Sakharov tarafından başlatılıp Vygotsky’nin arkadaşları Kotelova ve Pashkovskaja tarafından tamamlanan kavram oluşturma sürecinde, aralarında anlıksal ve dilsel etkinlikler bakımından patolojik rahatsızlıkları olanlarında bulunduğu çocuklar, ergenler ve yetişkinler olmak üzere üç yüzden fazla insan üzerinde inceleme yapıldı.
İncelemede elde edilen başlıca bulgular şöyle özetlenebilir:
Kavramların oluşmasıyla sonuçlanan süreçlerin gelişmesi çocukluk çağının en başlarında başlamakta, fakat belli bir bileşim içinde kavram oluşturma sürecinin psikolojik temelini oluşturan anlıksal işlevler ancak buluğ çağında olgunlaşmakta, biçimlenmekte ve gelişmektedir.

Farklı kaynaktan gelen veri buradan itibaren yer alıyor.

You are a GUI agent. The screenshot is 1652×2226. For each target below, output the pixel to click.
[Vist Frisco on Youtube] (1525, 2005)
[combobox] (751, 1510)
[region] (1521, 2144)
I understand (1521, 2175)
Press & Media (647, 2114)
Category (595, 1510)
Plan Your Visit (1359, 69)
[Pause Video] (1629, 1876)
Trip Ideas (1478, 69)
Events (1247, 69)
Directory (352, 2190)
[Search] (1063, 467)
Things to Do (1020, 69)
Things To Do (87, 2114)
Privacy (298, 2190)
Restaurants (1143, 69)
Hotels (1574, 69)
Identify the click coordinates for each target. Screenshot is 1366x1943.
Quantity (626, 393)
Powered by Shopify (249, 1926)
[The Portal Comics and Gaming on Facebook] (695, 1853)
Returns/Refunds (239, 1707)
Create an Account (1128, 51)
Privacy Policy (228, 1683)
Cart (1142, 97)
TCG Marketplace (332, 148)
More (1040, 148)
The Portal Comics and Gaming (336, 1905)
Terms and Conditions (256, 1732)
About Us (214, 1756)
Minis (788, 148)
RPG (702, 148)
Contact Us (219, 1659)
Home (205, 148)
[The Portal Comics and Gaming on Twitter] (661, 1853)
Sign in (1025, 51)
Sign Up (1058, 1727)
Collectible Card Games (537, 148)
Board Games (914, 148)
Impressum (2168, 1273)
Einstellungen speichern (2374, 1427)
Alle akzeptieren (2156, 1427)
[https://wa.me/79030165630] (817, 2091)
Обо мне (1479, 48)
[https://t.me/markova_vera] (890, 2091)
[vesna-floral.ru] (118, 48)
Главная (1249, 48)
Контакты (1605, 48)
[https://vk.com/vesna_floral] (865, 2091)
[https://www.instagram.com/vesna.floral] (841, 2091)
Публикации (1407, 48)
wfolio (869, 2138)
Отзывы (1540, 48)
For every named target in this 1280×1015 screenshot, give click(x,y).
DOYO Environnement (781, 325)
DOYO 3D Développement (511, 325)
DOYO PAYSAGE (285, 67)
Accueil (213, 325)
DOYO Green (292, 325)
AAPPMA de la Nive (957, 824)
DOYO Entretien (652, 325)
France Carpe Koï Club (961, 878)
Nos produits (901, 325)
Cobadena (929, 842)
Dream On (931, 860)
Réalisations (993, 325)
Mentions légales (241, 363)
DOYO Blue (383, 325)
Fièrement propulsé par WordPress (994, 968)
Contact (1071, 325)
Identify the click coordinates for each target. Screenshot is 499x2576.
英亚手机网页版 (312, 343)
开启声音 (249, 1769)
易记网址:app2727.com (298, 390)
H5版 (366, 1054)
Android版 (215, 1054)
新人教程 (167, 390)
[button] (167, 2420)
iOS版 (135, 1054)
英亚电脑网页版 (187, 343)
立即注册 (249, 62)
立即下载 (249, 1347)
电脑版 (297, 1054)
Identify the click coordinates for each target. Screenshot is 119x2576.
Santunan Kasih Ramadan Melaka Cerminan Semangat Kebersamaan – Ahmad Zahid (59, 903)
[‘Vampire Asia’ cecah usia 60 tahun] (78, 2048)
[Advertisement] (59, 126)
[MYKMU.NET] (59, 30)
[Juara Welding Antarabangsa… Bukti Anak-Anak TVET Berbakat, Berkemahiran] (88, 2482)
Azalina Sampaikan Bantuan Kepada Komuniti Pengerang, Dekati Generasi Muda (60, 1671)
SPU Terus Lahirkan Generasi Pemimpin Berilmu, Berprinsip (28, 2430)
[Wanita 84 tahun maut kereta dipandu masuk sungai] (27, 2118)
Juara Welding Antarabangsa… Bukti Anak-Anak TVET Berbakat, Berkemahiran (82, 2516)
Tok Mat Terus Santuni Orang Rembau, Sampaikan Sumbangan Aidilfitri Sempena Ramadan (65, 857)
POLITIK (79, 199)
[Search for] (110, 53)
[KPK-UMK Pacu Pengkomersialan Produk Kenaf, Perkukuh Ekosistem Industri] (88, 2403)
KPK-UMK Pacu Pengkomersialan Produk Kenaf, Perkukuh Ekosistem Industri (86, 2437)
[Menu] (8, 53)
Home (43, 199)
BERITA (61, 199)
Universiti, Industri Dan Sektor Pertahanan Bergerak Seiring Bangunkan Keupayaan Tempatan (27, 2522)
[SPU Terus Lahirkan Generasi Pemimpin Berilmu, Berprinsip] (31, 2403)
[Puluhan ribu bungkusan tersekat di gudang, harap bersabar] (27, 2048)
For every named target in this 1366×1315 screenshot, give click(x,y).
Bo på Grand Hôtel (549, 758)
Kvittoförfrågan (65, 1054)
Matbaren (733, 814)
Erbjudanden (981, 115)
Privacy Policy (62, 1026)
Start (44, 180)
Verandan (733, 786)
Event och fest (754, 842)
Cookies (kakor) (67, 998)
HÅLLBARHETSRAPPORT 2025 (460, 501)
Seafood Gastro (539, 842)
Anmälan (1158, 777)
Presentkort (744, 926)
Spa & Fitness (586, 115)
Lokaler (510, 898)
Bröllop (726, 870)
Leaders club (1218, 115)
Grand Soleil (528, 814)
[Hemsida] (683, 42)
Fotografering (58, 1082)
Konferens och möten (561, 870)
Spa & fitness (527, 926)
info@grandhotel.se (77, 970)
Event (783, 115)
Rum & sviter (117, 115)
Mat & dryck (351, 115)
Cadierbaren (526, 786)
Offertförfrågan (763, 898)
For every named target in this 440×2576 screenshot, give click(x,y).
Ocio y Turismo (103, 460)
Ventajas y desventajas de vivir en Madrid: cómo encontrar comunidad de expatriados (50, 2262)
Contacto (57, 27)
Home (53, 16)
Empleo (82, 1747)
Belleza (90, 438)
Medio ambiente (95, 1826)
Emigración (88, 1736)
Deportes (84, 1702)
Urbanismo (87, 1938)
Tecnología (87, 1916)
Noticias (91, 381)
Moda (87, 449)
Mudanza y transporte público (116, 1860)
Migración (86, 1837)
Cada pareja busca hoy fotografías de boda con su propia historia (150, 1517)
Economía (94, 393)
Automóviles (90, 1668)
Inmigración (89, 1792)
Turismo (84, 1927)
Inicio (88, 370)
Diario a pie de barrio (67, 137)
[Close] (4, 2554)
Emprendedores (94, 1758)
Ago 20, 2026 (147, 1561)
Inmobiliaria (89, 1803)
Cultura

Araştırmalar kavram oluşturma düzeyine yükselmenin, her biri kendi içinde yeniden çeşitli aşamalara bölünen üç temel aşamada gerçekleştiğini ortaya çıkarmıştır.
Küçük bir çocuk biz yetişkinlerin normal olarak yeni bir kavram oluşturmak yoluyla çözeceğimiz bir problemi çözmek için birtakım nesneleri düzensiz bir küme ya da yığın halinde bir araya getirmekle kavram oluşturmaya doğru ilk adımını atmaktadır. Bu dönem üç ayrı aşamayı kapsar:
İlk aşama düşüncenin gelişmesindeki deneme-yanılma aşamasına denk gelir. Çocuk nesne grubunu gelişigüzel oluşturmaktadır ve bir nesnenin bir gruba dahil edilmesi tamamen bir tahmin ya da denemeden ibarettir; tahmin yanlış çıktığı deneyi yürüten kişi nesnenin tersini çevirip farklı bir ada sahip olduğunu gösterdiği zaman, çocuk bunun yerine başka bir nesne koymaktadır.
Bundan sonraki aşamada nesne grubunun bileşimi büyük ölçüde deneyde kullanılan nesnelerin konumu tarafından, yani çocuğun görsel alanının tamamen sinkretik biçimde düzenlenmesi sonucunda belirlenmektedir. Sinkretik imge ya da grup, tek tek unsurların uzay ya da zamandaki yakınlıklarını ya da bunların çocuğun o andaki algısıyla daha karmaşık başka bir ilişki içine sokulmasının bir sonucu olarak oluşturulmaktadır.
Kavram oluşturmanın ilk döneminin üçüncü aşamasında sinkretik imge daha karmaşık bir temele dayanır: Çocuk tarafından yukarıda anlatılan biçimlerde oluşturulmuş farklı grup ya da yığınlardan alınan öğelerden oluşur. Bu yeni bileşimdeki öğeler arasında içsel bağlar yoktur ve dolayısıyla yeni oluşlumda da baştaki yığınlardaki ile aynı “bağlantısız birliktelik” vardır. Aradaki tek fark, çocuğun yeni bir sözcüğe anlam vermeye çalışırken bu kez iki adımlık bir işlem yapmasıdır. Ancak daha gelişmiş bu işlem sinkretik niteliğini hala korumakta ve yığınların dümdüz bir araya getirilmesinde daha fazla bir düzenliliğe yol açmamaktadır.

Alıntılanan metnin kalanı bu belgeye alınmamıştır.